In the world of M&A, timing is everything. And US pharmacy giant Walgreens Boots Alliance has had the misfortune of being about six months too late in its search for a buyer for Boots.

Yesterday, the group admitted defeat, calling time on the auction and blaming “unexpected and dramatic change” in the global economy for the underwhelming interest from private equity.

And while the fallout from the Ukraine conflict – cutting off access to the cheap cash needed to fund this kind of leveraged buyout – clearly played a part in the failure, the fantastical price Walgreens expected to achieve for Boots was just as much to blame.
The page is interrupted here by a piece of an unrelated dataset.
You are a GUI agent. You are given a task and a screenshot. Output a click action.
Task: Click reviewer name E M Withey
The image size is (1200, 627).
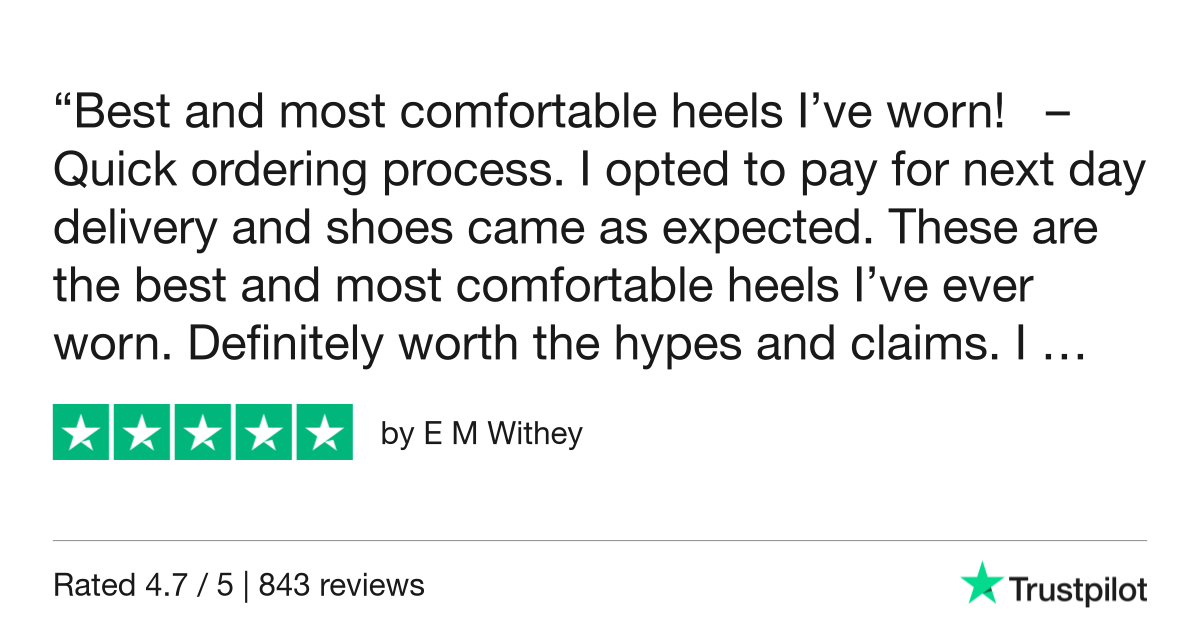tap(482, 435)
WBA chairman Stefano Pessina, who engineered a merger between Alliance Unichem and Boots back in 2006, can be forgiven for wanting in on the action that saw PE firms slug it out for control of Asda and Morrisons last year. At that point, the juicy freehold estates and attractive cashflows of retail assets looked a good bet, as investors had mountains of cash on hand.

But what a difference a year makes.

The truth is, Boots was never going to fetch the premium price tag its owners hoped. Back in December, when news broke that WBA had hired Goldman Sachs to explore options, headlines in the media placed a £10bn valuation on the chain – higher than both Asda and Morrisons.

A former Boots executive told The Grocer at the time those expectations were laughable, with the business worth no more than £2bn given its tired and unloved portfolio of leased stores and massive pension obligations.

Alarm bells should have been ringing in March when a consortium made up of CVC Capital Partners and Bain Capital baulked at submitting a £6bn bid. CVC had seemed like a natural steward for Boots given the involvement of partner Dominic Murphy, who also has a seat on the WBA board and knows the business as well as anybody, thanks to his pivotal role in the £12bn buyout of Alliance Boots by KKR in 2007.

That was followed by a £5.5bn joint bid from Apollo Global Management (not known as an over-payer of assets, pulling out of both the Asda and Morrisons auctions when the price got too frothy) and India’s Reliance Industries. It represented the last hope for a sale of Boots – with a mooted offer from the Issa brothers failing to materialise.

But the difficulties in global debt markets and an unwillingness from WBA to accept a price that failed to adequately reflect the “high potential value” of Boots finally killed off the protracted process.

So where does all that leave Boots?

It’s hard to say, but WBA made all the right noises in its statement yesterday. It made a point of talking not just about Boots, but also the No7 Beauty Company – a possible clue that it sees the beauty category as the key to unlocking future success.

WBA CEO Rosalind Brewer highlighted the “ongoing strong performance and growth” of Boots and No7, exceeding expectations despite challenging conditions. “It is an exciting time for these businesses, which are uniquely positioned to continue to capture future opportunities presented by the growing healthcare and beauty markets,” she said.

Opportunities to maximise shareholder value from Boots would remain open in the longer term, she added. But it’s hard to see how the fallback option of returning the chain to public ownership with a stock market float is viable for the foreseeable, given current sentiment for stocks exposed to a subdued and frazzled consumer.

Tomorrow’s scheduled quarterly update from WBA will shine further light on how Boots is coping in a tough retail environment and if it has maintained the momentum from Q1 and Q2, when it registered growth of 16% and 22% respectively – albeit against poor comparators following a big drop during the pandemic.

Whatever the numbers are, it is clear the task in front of respected Boots MD Sebastian James is formidable. More investment in the neglected estate is needed, with the £300m pumped in by WBA barely scratching the surface. The introduction of beauty halls has been a game-changer but needs to be rolled out in many more shops to make a real difference, while more work is needed on the website and online operation.

A price freeze on more than 1,500 own-label products across beauty, health, wellness and baby, and an increase in deals and promotions, suggests a willingness to put up a fight against the supermarkets and discounters.

But questions surely have to remain over WBA’s real appetite for fixing Boots. Can the US giant really bring itself to show a neglected and unwanted business some love? The auction may be over, but it will be a difficult u-turn for an owner that has already mentally checked out.